Earlier this year, the government declared WorkCover was fundamentally broken because the value of payments outstripped the premiums collected by $1 billion.

Labor warned without reform the system would completely collapse.

"We will not stand by and watch this scheme fall over. That means making difficult decisions, but they're the right decisions to make," Mr Andrews said.

The government said workers suffering from burnout and stress would instead be eligible for provisional payments for 13 weeks to cover medical treatment.

Victorian Premier Daniel Andrews described WorkCover as "broken" and in need of an urgent overhaul. (AAP: Julian Smith)
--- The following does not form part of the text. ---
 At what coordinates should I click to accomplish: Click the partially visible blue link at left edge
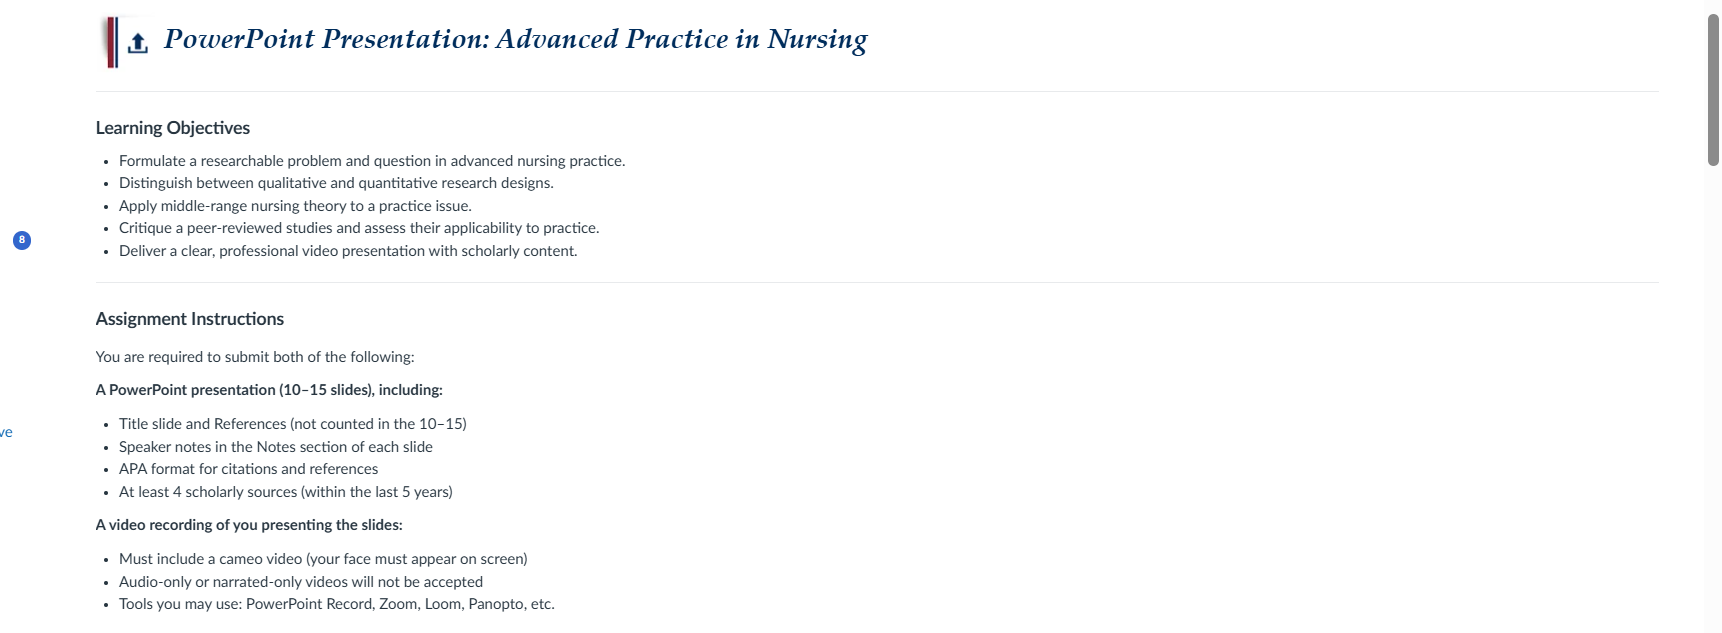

Minister for WorkSafe Danny Pearson said that when WorkCover was introduced in 1986, mental health claims made up 2 per cent of claims. He said that figure was now 16 per cent, and those claims accounted for 50 per cent of WorkCover's cost.

Mr Pearson said the proportion of mental health claims would continue to grow, along with the number of "long-tail" claimants who have been on benefits for more than 130 weeks, threatening the existence of the WorkCover scheme if nothing was done.

"It's just awful to hear about what it's like to be in the long tail. Relationships break down, you get isolated from your work and your colleagues. It's a very, very challenging place where injured workers find themselves, and I think injured workers deserve better," Mr Pearson said.

"I don't think anyone wants to see the situation where we don't have a solvent, sustainable workers compensation scheme in the state of Victoria."

Victorian WorkSafe Minister Danny Pearson said the number of mental health claims under WorkCover had skyrocketed.  (AAP: Joel Carrett)

Standing alongside the premier and minister, occupational physician Mary Wyatt welcomed the changes to the scheme, saying that she and other professionals in the field saw the impact on injured workers of a scheme that was not functioning as it should.

Dr Wyatt said the best outcomes occurred when there was a focus on claimants' welfare in the first few weeks or months after they entered the WorkCover scheme.

"We see the negative impacts on people day in and day out where they're subject to schemes that are not set up or working in their best interests," she said.

"WorkCover has developed a bit of a negative stigma ... there are occasional naughty people but the big bulk of it are people who need help and it's great that we're starting to think about what can be done to support them."

The changes to scheme also mean that workers receiving WorkCover payments for longer than two-and-a-half years will need to meet a "whole person impairment" test of 20 per cent if they are to continue receiving benefits.

A legislative review will be carried out in three years to determine whether the overhauled scheme is working.

Business groups, unions make rare united stand

Chief executive of the Victorian Chamber of Commerce and Industry Paul Guerra and secretary of Trades Hall Council Luke Hilakari held a joint press conference to criticise the proposed changes.

Mr Guerra agreed that the system was in urgent need of reform but said businesses should not have to shoulder the burden of fixing it.

"The WorkCover system in Victoria is no longer fit for modern Victoria. But slugging businesses a 42 per cent premium increase to keep it viable is not fair. What we need to see is real reform, reform that ensures that assistance is given to the worker as soon as it can be," Mr Guerra said.

Mr Hilakari took aim at the restrictions on mental health claims, particularly, he said, at a time when efforts were being made to destigmatise mental health problems.

"We know there are real problems with the scheme. We want to see injured workers get back to work as soon as possible. But we think denying workers access to the scheme is the wrong way to go," he said. 

"We have real concerns about what is being said about excluding workers who experience stress, anxiety and overwork. We have real concerns about a whole person impairment test being put forward at 20 per cent."